Code Coverage Quality Estimator Using Neural Network Risk Factors
Find Innovative SolutionsGenerate Solutions
Solution Overview
Problem
Existing code coverage measurement methodologies are inadequate as they rely on subjective percentage values, failing to ensure that the right code is thoroughly tested, especially in black box testing, and do not provide a comprehensive quality assessment.
Innovation Solution
A neural network-based system that generates risk factors for each code element by training on historical data, including suggestive data and error severity, to estimate the quality of code coverage by evaluating the likelihood and severity of errors in executed and unexecuted code elements.
Engineering Contradictions & Design Principles
Engineering Contradiction Analysis
1Measurement precision
If traditional percentage-based code coverage measurement is used, then the testing thoroughness can be quantified, but the measurement is subjective and does not ensure that the right code is tested
Solution Approach 1:
The patent transforms the单一 parameter of code coverage percentage into multiple parameters including risk factors, error severity ratings, and quality scores.

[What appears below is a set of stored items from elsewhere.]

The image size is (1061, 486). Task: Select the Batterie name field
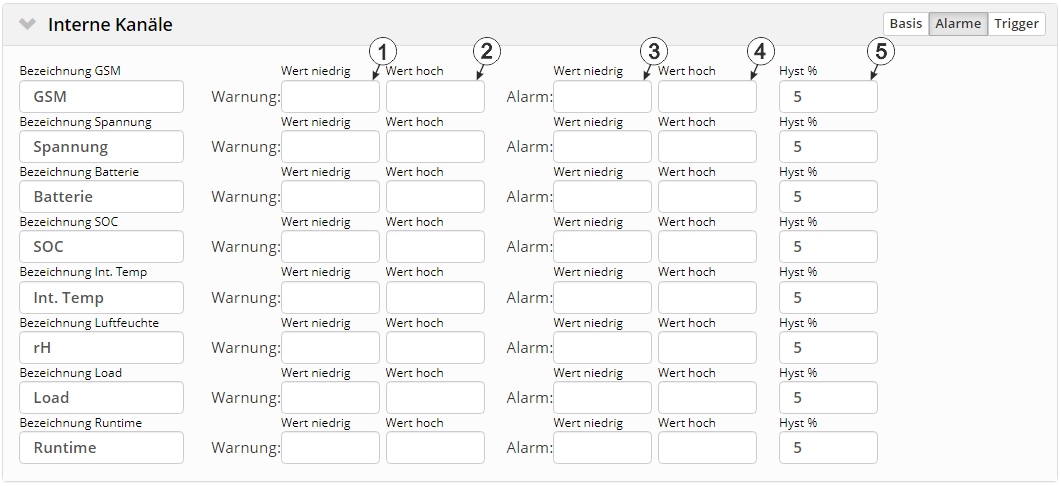click(x=101, y=197)
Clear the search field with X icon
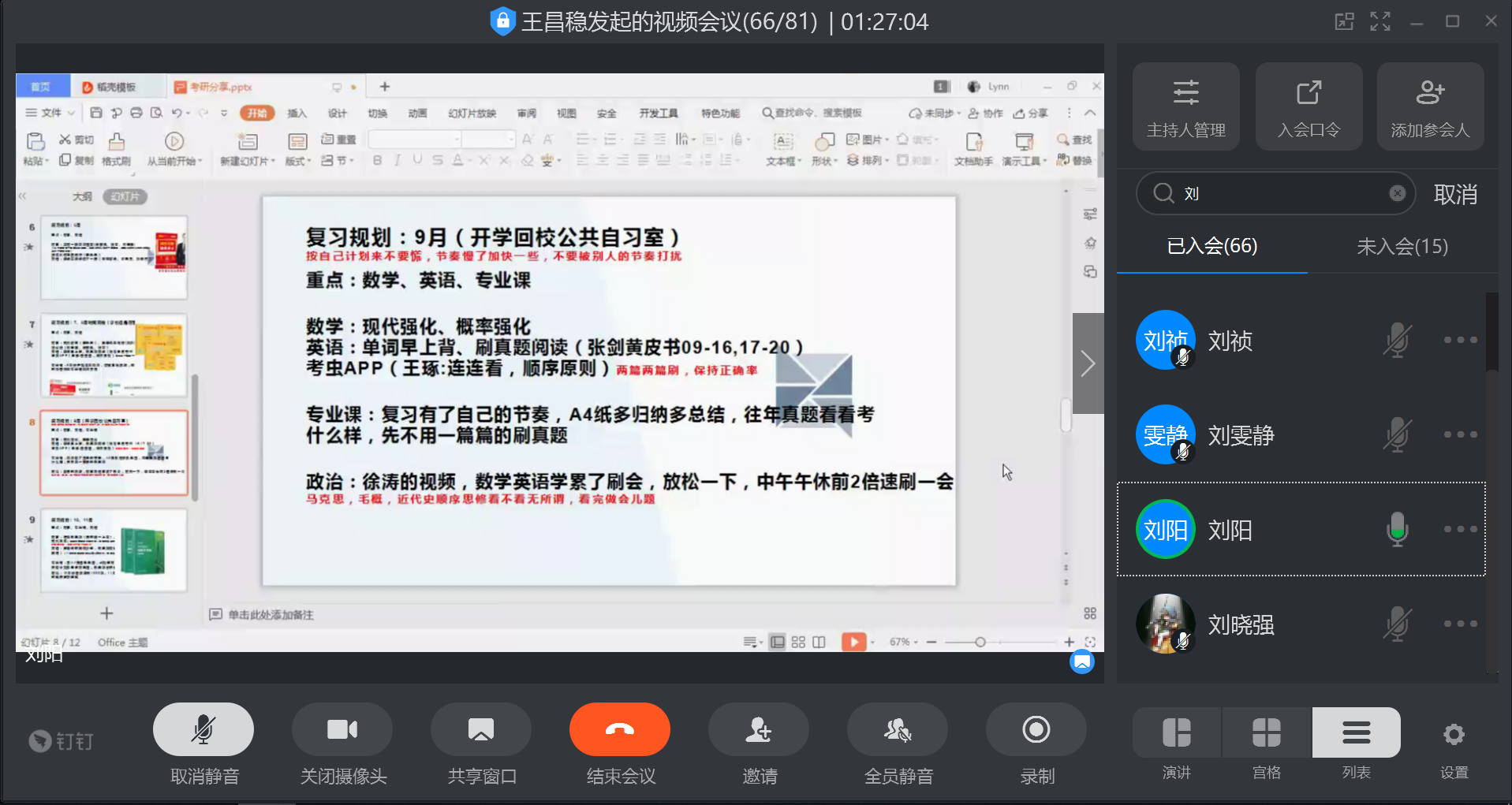Screen dimensions: 1512x805 pyautogui.click(x=1397, y=193)
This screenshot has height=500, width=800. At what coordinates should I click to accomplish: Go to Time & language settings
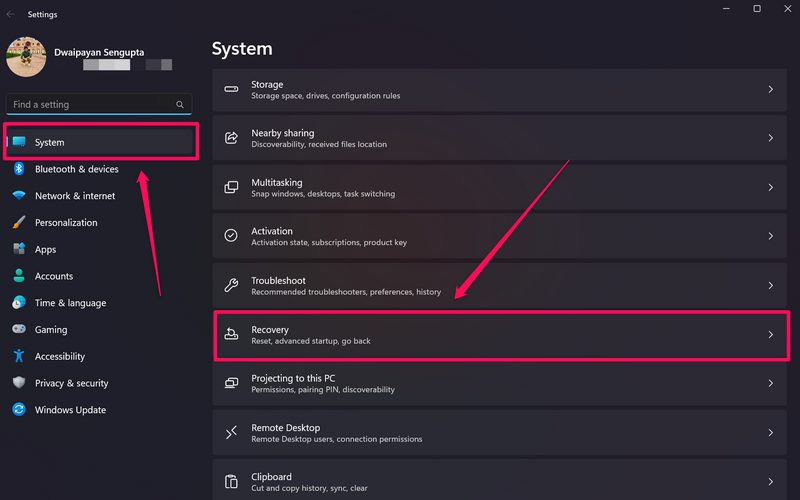tap(70, 303)
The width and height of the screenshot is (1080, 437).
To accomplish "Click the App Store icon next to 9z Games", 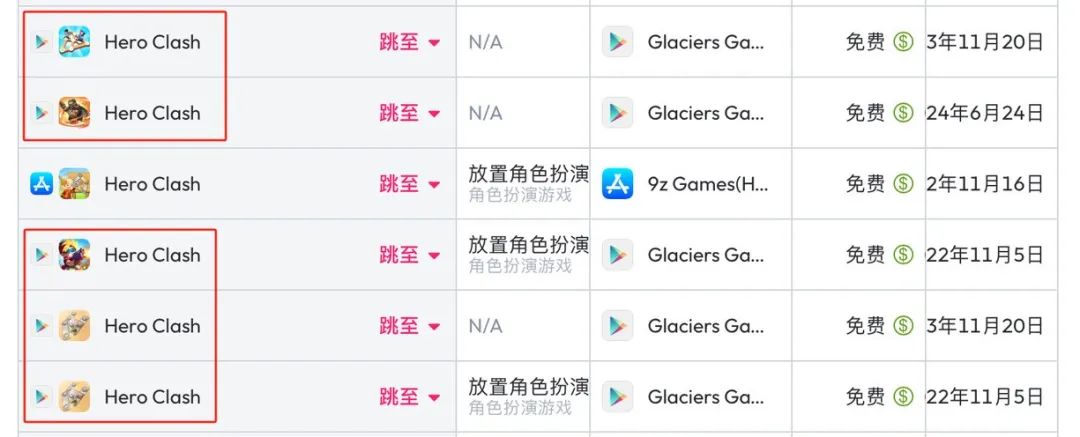I will pos(617,184).
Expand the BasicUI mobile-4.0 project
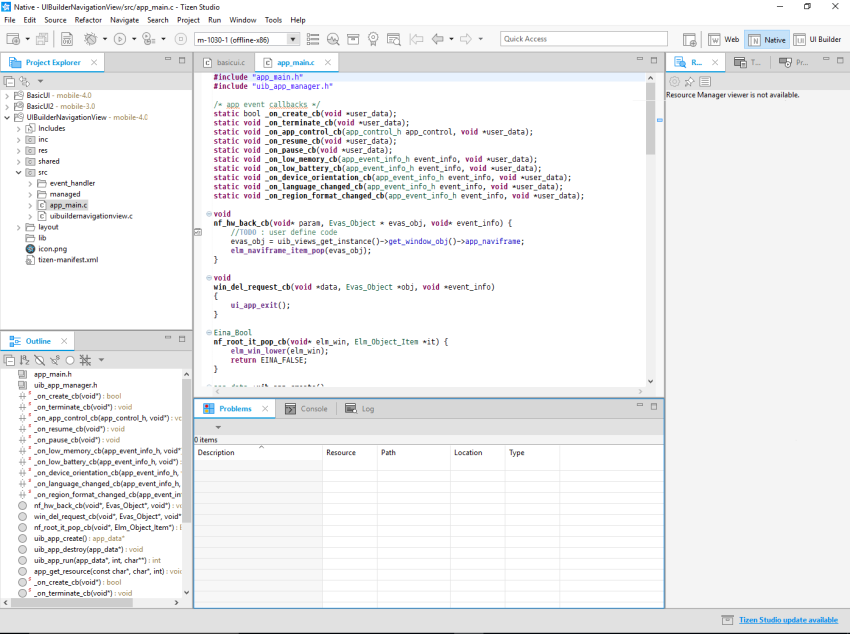 [x=8, y=94]
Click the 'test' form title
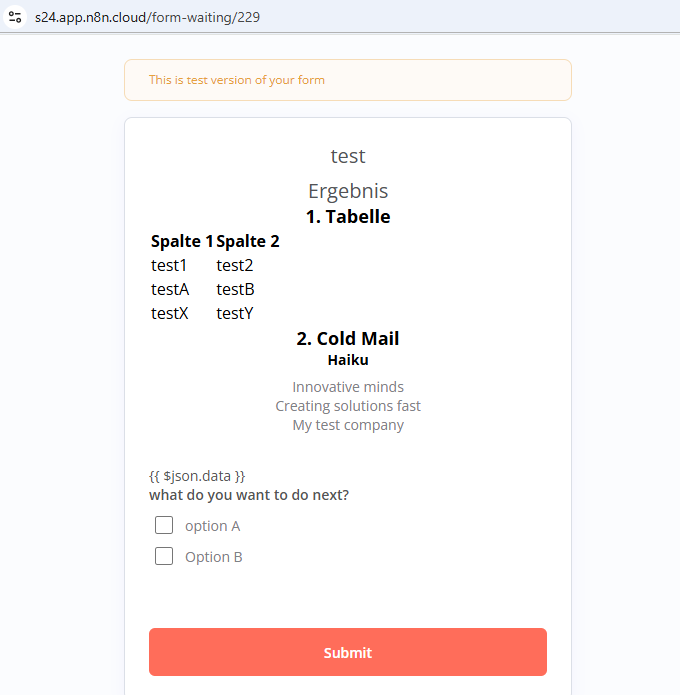This screenshot has width=680, height=695. coord(348,156)
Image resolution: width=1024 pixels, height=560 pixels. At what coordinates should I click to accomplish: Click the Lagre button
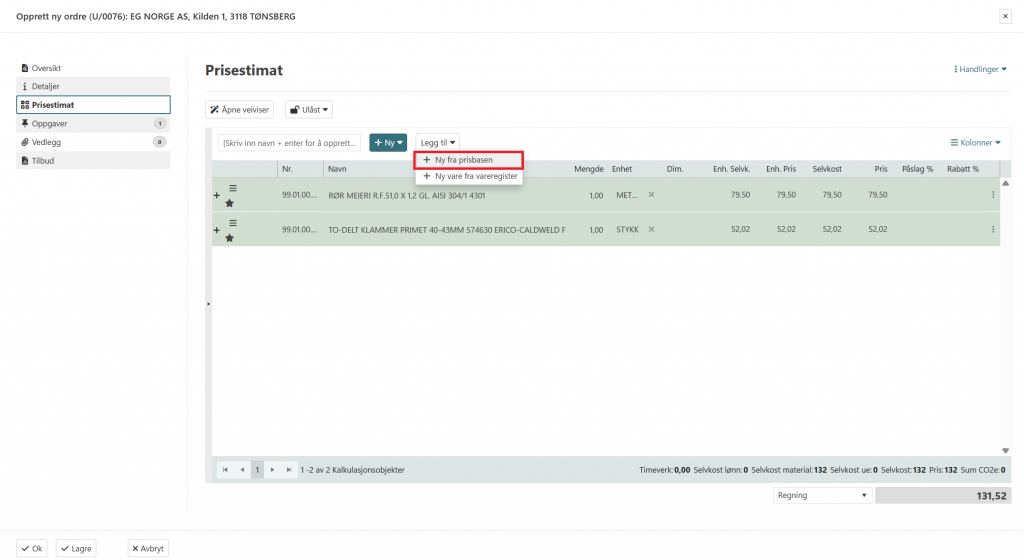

This multi-parameter approach allows for more precise and reliable measurement by considering not just the quantity of code executed but also the quality and risk associated with each code element.
Solution Approach 2:
The patent introduces neural networks as an intermediary system that processes code execution data and automatically generates risk assessments and quality metrics. This intermediary eliminates subjectivity in manual evaluation and provides consistent, data-driven measurements of testing quality.
2Reliability
If 100% code coverage is achieved, then complete code testing is accomplished, but the process is very time consuming and inefficient
Solution Approach 1:
The patent applies local quality by differentiating between high-risk and low-risk code elements. Instead of treating all code equally, the system assigns different importance weights to different code segments based on their risk factors, allowing testers to focus resources on critical areas while maintaining adequate coverage of less critical areas.
Solution Approach 2:
The patent implements partial action by determining that achieving complete coverage of all code elements is unnecessary. Instead, the system identifies the minimum necessary coverage required to achieve acceptable testing quality by focusing on high-risk areas, thereby reducing testing time and resources while maintaining reliability.
3Loss of information
If comprehensive code coverage analysis is performed, then detailed testing information is obtained, but the complexity of the testing process increases
Solution Approach 1:
The patent merges multiple testing metrics (code coverage percentage, risk factors, error severity, execution frequency) into a single integrated quality score. This consolidation maintains comprehensive information while simplifying the interpretation and presentation of results, reducing the perceived complexity for users.
4Ease of operation
If black box testing methodology is used, then the testing process is simplified, but the internal code quality assessment becomes subjective and unreliable
Solution Approach 1:
The patent implements self-service by enabling the testing system to automatically assess its own quality metrics through neural network analysis. The system autonomously generates risk factors and quality scores based on execution data, eliminating the need for manual subjective evaluation while maintaining the simplicity of black box testing methodology.
Data Source
AI summary
A method for estimating a quality of code coverage of a test is described. The method includes training a neural network, using the neural network to generate a risk factor for each code element, and determining a coverage quality based on risk factors of executed code elements and risk factors of unexecuted code elements. The neural network is trained by inputting suggestive data as input and error severity data as output. Suggestive data may be data that correlates to a likelihood that a code element contains an error, and the error severity data is an evaluation of a severity of any error that was present in the code element. A coverage quality can be determined based on the risk factors of the code elements tested during the test and the risk factors of the code elements not tested during the test.